SW03310 - Using Shared Workspace: Controlling Access to Information

Information within Shared Workspace must be protected to ensure that only members witha specific business need and the appropriate authority are able to access the information.

Access to Information is controlled as follows:

1. Registration and Enrolment

• HMRC users must be allocated the service before gaining access to the service SW05210.
• Customers must represent a Customer Organisation accepted into Shared Workspace and be invited by an authorised Customer Nominated Contact before gaining access to the service SW05230.

1. Approval to become a member of a Room

HMRC Business Authorising Officers are responsible for authorising the addition of all HMRC Members SW04225 and Customer Members to a Room SW04235.

1. Assigning Roles

When a member is added to a Room SW05410 they are assigned a Role SW05610 which controls which areas and information they have access to within a Room.

1. Access controls

Shared Workspace is accredited by the Department to hold information that is marked up to and including Official Sensitive SW03150. Information of a higher marking must not be included. See the CSIR Help & Guidance pages for more detail about Government Security Classifications.

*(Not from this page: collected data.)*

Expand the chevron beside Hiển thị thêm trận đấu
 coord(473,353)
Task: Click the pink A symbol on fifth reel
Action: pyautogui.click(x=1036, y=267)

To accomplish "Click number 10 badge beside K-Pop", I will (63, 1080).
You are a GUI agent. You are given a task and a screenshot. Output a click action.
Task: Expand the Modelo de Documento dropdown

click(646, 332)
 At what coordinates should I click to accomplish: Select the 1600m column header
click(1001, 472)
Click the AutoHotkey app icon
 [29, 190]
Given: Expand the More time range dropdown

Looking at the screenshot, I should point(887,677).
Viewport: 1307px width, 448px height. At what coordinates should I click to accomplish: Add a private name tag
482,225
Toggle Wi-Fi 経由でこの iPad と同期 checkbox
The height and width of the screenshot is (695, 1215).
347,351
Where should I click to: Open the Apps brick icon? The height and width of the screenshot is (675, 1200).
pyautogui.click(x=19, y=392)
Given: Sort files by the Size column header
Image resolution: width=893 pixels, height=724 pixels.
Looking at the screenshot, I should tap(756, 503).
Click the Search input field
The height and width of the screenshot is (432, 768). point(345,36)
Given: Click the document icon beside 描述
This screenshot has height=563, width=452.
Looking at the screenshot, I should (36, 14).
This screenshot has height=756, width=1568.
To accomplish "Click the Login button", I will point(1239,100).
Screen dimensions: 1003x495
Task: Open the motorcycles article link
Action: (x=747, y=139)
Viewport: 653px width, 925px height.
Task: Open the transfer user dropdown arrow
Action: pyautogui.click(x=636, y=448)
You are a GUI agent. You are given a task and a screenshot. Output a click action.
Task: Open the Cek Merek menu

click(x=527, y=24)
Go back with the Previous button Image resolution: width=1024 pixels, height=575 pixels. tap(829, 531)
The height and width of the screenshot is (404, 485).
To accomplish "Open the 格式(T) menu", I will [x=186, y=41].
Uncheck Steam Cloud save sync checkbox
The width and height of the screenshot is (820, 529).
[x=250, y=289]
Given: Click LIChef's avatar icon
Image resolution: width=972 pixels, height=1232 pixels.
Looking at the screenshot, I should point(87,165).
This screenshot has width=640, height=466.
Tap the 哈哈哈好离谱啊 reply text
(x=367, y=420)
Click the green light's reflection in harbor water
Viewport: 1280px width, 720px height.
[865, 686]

When a member adds information to a Room they are responsible for considering and setting Access Controls SW07410 to ensure only appropriate people are able to access it.

1. Room Type

Rooms are created for either HMRC Only use SW06140 or for Customer use SW06150. Customer members can never have access to an HMRC Only Room.

1. Room Banners

Particular care over access controls must be taken by HMRC members when adding information to a Customer Room. To act as a visual reminder to HMRC members of the type of Room they are working in, different coloured banners are used.